Beherrschendes Thema für die katholischen Bischöfe bei ihrer Vollversammlung in Lingen ist der Umgang mit Missbrauchsfällen innerhalb der Kirche. Deshalb stellte heute der Trierer Bischof Stephan Ackermann Maßnahmen zur Aufarbeitung der Missbrauchsfälle vor.

Bischöfe stehen beim Eröffnungsgottesdienst im Dom.
Bildrechte: dpa

Am dritten Tag des Frühjahrstreffens der Deutschen Bischofskonferenz wurde ein Zwischenbericht zur Aufarbeitung des sexuellen Missbrauchs vorgestellt. Daraus geht hervor, dass die katholische Kirche stärker als bisher auf Kooperationen setzt. So soll mit dem Missbrauchsbeauftragten der Bundesregierung, Johannes-Wilhelm Rörig, ein Leitfaden für die unabhängige Aufarbeitung in den Diözesen erarbeitet werden, so Bischof Stephan Ackermann am Mittwoch bei einer Pressekonferenz. Ackermann ist der Beauftragte der Deutschen Bischofskonferenz für Fragen des sexuellen Missbrauchs in der Kirche.

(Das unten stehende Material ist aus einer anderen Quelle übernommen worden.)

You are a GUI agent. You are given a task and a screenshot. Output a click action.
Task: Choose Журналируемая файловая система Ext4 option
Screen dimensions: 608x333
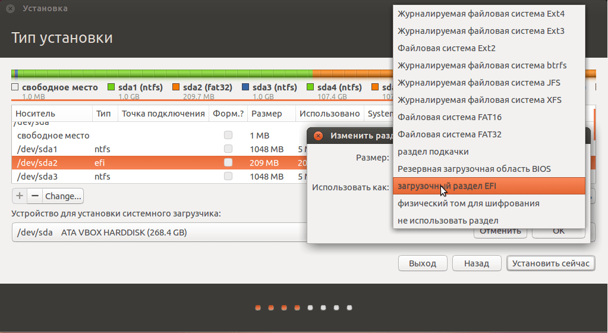pos(481,14)
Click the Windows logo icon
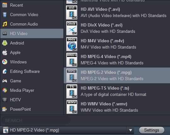Image resolution: width=170 pixels, height=135 pixels. click(5, 62)
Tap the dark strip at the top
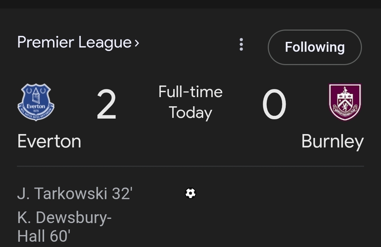This screenshot has height=247, width=381. pyautogui.click(x=191, y=4)
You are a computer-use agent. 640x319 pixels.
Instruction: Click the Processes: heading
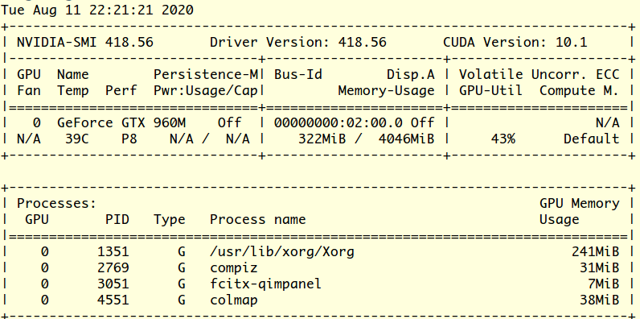pos(57,203)
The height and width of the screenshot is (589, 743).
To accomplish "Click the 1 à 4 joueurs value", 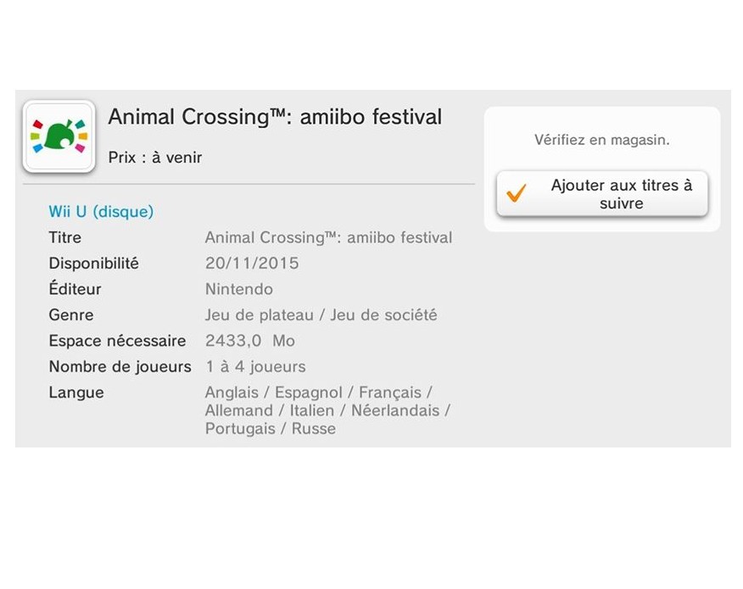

Es braucht für die Aufarbeitung einen Leitfaden, der festlegt, was Kriterien und Standards für eine unabhängige und gute Aufarbeitung sind.

Bischof Stephan Ackermann

Mit der von Rörig eingerichteten Arbeitsgruppe "Aufarbeitung Kirche" sei ein Treffen bis Ende Mai 2019 vereinbart.

"Wirkt intransparent"

Bischof Stephan Ackermann, 2017
Bischof Stephan Ackermann Bildrechte: dpa

Außerdem wurde nach den Worten des Bischofs ein Gutachten in Auftrag gegeben, welches das Verfahren der kirchlichen Anerkennungszahlungen für Opfer überprüft. Nach anhaltender Kritik stellt die katholische Kirche in Deutschland ihr bisheriges Modell von Geldzahlungen an Betroffene sexuellen Missbrauchs auf den Prüfstand. Ackermann verwies darauf, dass trotz der Kritik immerhin 1.900 Anträge auf Geldzahlungen eingegangen seien. "Das System steht im Moment schlechter da, als es ist", sagte der Bischof. Allerdings räumte er auch Schwächen des kirchlichen Modells ein. "Es wirkt auch intransparent, das gebe ich zu", sagte Ackermann.

Kooperation mit unabhängigen Beratungsstellen

Mit Blick auf die Zusammenarbeit der einzelnen Bistümer mit unabhängiger Anlaufstellen für Betroffene, läuft laut Ackermann derzeit eine Recherche, inwieweit sich nichtkirchliche Beratungsangebote als Kooperationspartner für die Kirche eignen. Seine Arbeitsgruppe stehe in Kontakt mit der "Bundeskoordinierung spezialisierter Fachberatung gegen sexualisierte Gewalt in Kindheit und Jugend". Ziel sei, eine niederschwellige - gegenüber der katholischen Kirche vertrauliche und eventuell anonyme Beratung - zu etablieren.

Weiter kündigte der Bischof an, dass Standards für die Führung von Personalakten von Klerikern entwickelt werden. Es müsse sichergestellt werden, dass künftig Missbrauchsbeschuldigungen in allen Diözesen verbindlich, einheitlich und transparent dokumentiert werden.

Deutsche Bischofskonferenz Die Deutsche Bischofskonferenz ist ein Zusammenschluss der katholischen Bischöfe aller Bistümer in Deutschland. Derzeit gehören ihr 67 Mitglieder aus den 27 Diözesen an. Oberstes Gremium der Deutschen Bischofskonferenz in Bonn ist die Vollversammlung aller Bischöfe, die regelmäßig im Frühjahr und Herbst für mehrere Tage zusammentritt. Die Bischöfe tagen noch bis zum Donnerstag in Lingen.